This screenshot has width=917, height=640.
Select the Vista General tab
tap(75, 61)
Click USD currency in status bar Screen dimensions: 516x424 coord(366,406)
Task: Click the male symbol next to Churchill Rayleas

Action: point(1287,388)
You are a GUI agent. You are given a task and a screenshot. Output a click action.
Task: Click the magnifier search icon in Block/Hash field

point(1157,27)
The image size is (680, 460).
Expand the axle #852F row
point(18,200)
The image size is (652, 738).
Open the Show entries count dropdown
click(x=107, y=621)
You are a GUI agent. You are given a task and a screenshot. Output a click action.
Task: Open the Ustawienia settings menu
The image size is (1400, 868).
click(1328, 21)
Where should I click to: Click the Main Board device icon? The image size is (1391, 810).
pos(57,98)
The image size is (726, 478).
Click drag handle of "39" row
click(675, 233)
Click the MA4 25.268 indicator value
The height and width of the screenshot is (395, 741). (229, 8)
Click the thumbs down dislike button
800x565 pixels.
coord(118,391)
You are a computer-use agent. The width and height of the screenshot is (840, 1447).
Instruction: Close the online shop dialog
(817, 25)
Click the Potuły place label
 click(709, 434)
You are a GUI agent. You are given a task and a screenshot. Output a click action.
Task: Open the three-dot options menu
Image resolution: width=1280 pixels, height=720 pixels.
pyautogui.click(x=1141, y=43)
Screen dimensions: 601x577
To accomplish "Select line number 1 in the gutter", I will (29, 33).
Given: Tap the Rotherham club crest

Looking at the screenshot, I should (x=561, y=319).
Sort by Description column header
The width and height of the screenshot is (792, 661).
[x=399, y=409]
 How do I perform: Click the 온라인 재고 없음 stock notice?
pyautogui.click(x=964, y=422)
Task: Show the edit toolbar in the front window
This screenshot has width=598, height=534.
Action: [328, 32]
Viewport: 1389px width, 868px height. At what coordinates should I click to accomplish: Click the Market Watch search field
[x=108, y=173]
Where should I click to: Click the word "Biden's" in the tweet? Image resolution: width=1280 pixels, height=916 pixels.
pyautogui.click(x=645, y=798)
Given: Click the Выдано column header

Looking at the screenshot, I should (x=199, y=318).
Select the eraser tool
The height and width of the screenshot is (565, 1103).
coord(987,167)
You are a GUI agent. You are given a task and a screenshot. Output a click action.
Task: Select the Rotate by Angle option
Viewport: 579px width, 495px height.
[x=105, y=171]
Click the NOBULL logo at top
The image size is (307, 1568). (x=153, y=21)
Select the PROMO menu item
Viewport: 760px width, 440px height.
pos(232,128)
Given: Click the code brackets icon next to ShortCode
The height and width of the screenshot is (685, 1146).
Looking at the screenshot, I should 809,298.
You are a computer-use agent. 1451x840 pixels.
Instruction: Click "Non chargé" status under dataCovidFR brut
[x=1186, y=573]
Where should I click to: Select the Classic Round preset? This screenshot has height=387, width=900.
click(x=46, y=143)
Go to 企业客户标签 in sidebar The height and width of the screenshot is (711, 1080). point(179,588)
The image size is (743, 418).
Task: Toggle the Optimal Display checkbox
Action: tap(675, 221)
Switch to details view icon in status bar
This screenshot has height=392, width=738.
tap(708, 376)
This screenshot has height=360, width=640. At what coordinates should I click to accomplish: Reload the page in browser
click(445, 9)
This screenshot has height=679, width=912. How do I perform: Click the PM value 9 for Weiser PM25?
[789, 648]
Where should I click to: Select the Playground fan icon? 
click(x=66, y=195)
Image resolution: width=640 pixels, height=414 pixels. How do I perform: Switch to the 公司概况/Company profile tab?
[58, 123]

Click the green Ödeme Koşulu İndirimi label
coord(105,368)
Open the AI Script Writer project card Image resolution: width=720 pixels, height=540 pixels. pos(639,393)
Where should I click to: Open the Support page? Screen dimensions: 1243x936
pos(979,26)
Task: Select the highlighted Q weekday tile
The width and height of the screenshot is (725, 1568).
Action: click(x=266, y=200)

--- TRY IT ---
Your answer should be the material, retyped exactly as written.

--- RESULT FOR THIS EXERCISE ---
This screenshot has width=917, height=640.
Select the Vista General tab
tap(75, 61)
Click USD currency in status bar Screen dimensions: 516x424 coord(366,406)
Task: Click the male symbol next to Churchill Rayleas

Action: point(1287,388)
You are a GUI agent. You are given a task and a screenshot. Output a click action.
Task: Click the magnifier search icon in Block/Hash field

point(1157,27)
The image size is (680, 460).
Expand the axle #852F row
point(18,200)
The image size is (652, 738).
Open the Show entries count dropdown
click(x=107, y=621)
You are a GUI agent. You are given a task and a screenshot. Output a click action.
Task: Open the Ustawienia settings menu
The image size is (1400, 868).
click(1328, 21)
Where should I click to: Click the Main Board device icon? The image size is (1391, 810).
pos(57,98)
The image size is (726, 478).
Click drag handle of "39" row
click(675, 233)
Click the MA4 25.268 indicator value
The height and width of the screenshot is (395, 741). (229, 8)
Click the thumbs down dislike button
800x565 pixels.
coord(118,391)
You are a computer-use agent. The width and height of the screenshot is (840, 1447).
Instruction: Close the online shop dialog
(817, 25)
Click the Potuły place label
 click(709, 434)
You are a GUI agent. You are given a task and a screenshot. Output a click action.
Task: Open the three-dot options menu
Image resolution: width=1280 pixels, height=720 pixels.
pyautogui.click(x=1141, y=43)
Screen dimensions: 601x577
To accomplish "Select line number 1 in the gutter", I will (29, 33).
Given: Tap the Rotherham club crest

Looking at the screenshot, I should (x=561, y=319).
Sort by Description column header
The width and height of the screenshot is (792, 661).
[x=399, y=409]
 How do I perform: Click the 온라인 재고 없음 stock notice?
pyautogui.click(x=964, y=422)
Task: Show the edit toolbar in the front window
This screenshot has width=598, height=534.
Action: [328, 32]
Viewport: 1389px width, 868px height. At what coordinates should I click to accomplish: Click the Market Watch search field
[x=108, y=173]
Where should I click to: Click the word "Biden's" in the tweet? Image resolution: width=1280 pixels, height=916 pixels.
pyautogui.click(x=645, y=798)
Given: Click the Выдано column header

Looking at the screenshot, I should (x=199, y=318).
Select the eraser tool
The height and width of the screenshot is (565, 1103).
coord(987,167)
You are a GUI agent. You are given a task and a screenshot. Output a click action.
Task: Select the Rotate by Angle option
Viewport: 579px width, 495px height.
[x=105, y=171]
Click the NOBULL logo at top
The image size is (307, 1568). (x=153, y=21)
Select the PROMO menu item
Viewport: 760px width, 440px height.
pos(232,128)
Given: Click the code brackets icon next to ShortCode
The height and width of the screenshot is (685, 1146).
Looking at the screenshot, I should 809,298.
You are a computer-use agent. 1451x840 pixels.
Instruction: Click "Non chargé" status under dataCovidFR brut
[x=1186, y=573]
Where should I click to: Select the Classic Round preset? This screenshot has height=387, width=900.
click(x=46, y=143)
Go to 企业客户标签 in sidebar The height and width of the screenshot is (711, 1080). point(179,588)
The image size is (743, 418).
Task: Toggle the Optimal Display checkbox
Action: tap(675, 221)
Switch to details view icon in status bar
This screenshot has height=392, width=738.
tap(708, 376)
This screenshot has height=360, width=640. At what coordinates should I click to accomplish: Reload the page in browser
click(445, 9)
This screenshot has height=679, width=912. How do I perform: Click the PM value 9 for Weiser PM25?
[789, 648]
Where should I click to: Select the Playground fan icon? 
click(x=66, y=195)
Image resolution: width=640 pixels, height=414 pixels. How do I perform: Switch to the 公司概况/Company profile tab?
[58, 123]

Click the green Ödeme Koşulu İndirimi label
coord(105,368)
Open the AI Script Writer project card Image resolution: width=720 pixels, height=540 pixels. pos(639,393)
Where should I click to: Open the Support page? Screen dimensions: 1243x936
pos(979,26)
Task: Select the highlighted Q weekday tile
The width and height of the screenshot is (725, 1568).
Action: click(x=266, y=200)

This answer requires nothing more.